We agree that decisions about how Recovery Act dollars are spent should be based on the merits and that maximizing job creation, making health care affordable, rebuilding crumbling infrastructure, and other projects that manifest "enduring benefits" to taxpayers must take priority. We don't, however, believe that the best way to achieve these goals is by cutting registered lobbyists out of the democratic process.

President Obama's recent memorandum that bans a registered lobbyist from participating in a conversation with a federal official over the Recovery Act and relegates his expertise to a bare written communication might appeal to the cynics, but it is certainly the wrong approach.

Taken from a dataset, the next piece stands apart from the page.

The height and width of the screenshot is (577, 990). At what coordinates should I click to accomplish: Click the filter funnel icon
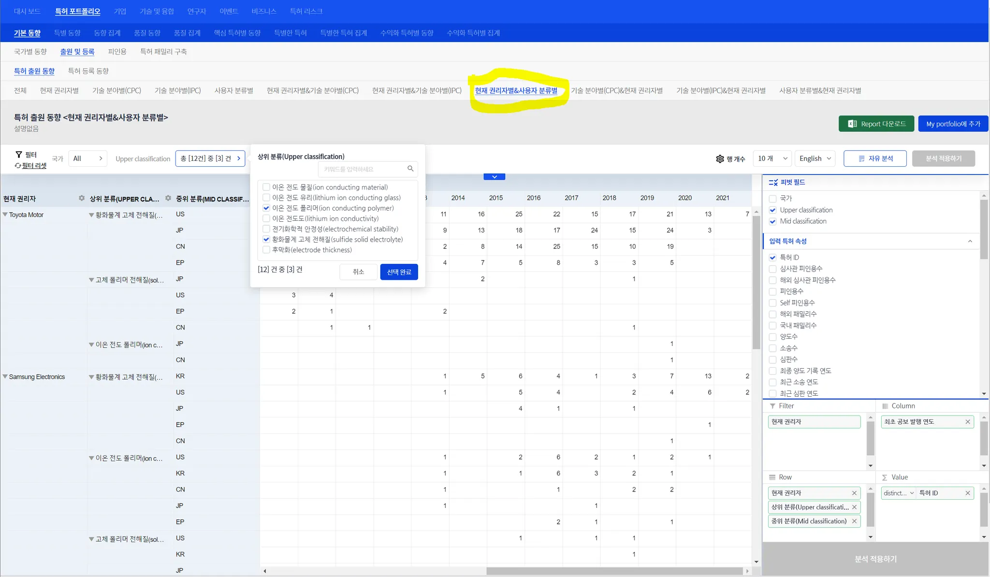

If the Recovery Act has any hope of success, it will be due in no small part to the vetting and analysis of ALL of the options on the table. Sometimes we forget that registered lobbyists represent all of the divergent interests in the country - they are not free agents. We also think transparency is a good thing and if a written record of the interaction between the lobbyist and government official helps to restore public trust, we're all for that. Good lobbyists can stand behind their case; if the project has merit it can stand up to such scrutiny. The President's disclosure requirement seems onerous, but it's a small price pay to preserve our democratic process in these troubled and cynical times.

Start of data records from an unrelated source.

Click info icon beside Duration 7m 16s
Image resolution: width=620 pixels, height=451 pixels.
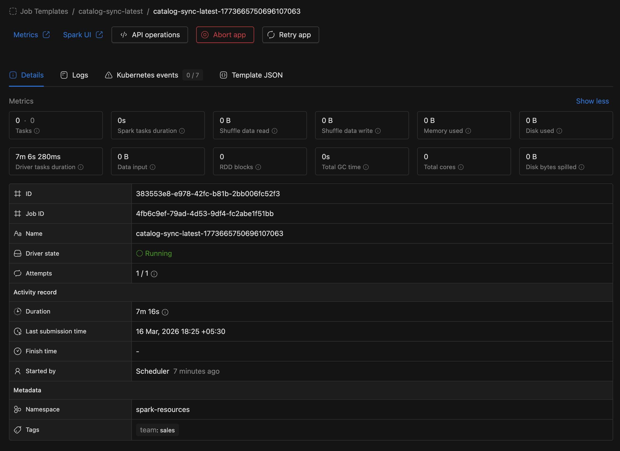[x=165, y=312]
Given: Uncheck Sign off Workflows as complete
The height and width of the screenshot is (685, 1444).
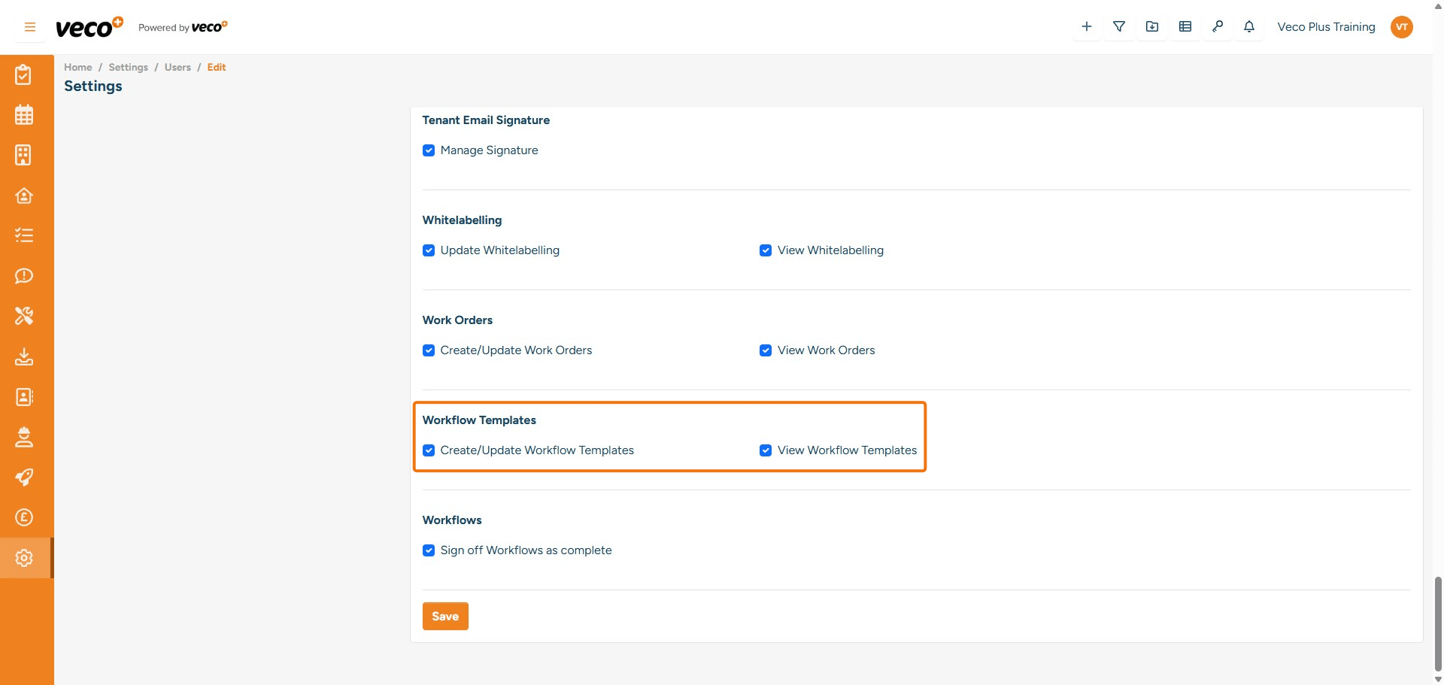Looking at the screenshot, I should [429, 550].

Advocacy isn't just a right guaranteed by the constitution. When done with transparency, professionalism and the highest measure of integrity, advocacy and lobbying actually improve public policy with ideas put forth by those who have spent whole careers becoming expert in their subject matter. It's sad that the President is responding to the voices of cynics who are drowning out reasonable citizens today. The Bryce Harlow Foundation, by supporting the next generation of professional advocates through its Fellows program and other educational programs, will continue to make the case that the public good is served when its voices are heard, even when those voices are represented by paid, professional advocates. The Recovery Act's success also depends on the best ideas generated from those robust voices and we call on the President to modify his order to allow registered lobbyists to help contribute solutions for one of America's most troubling times in history.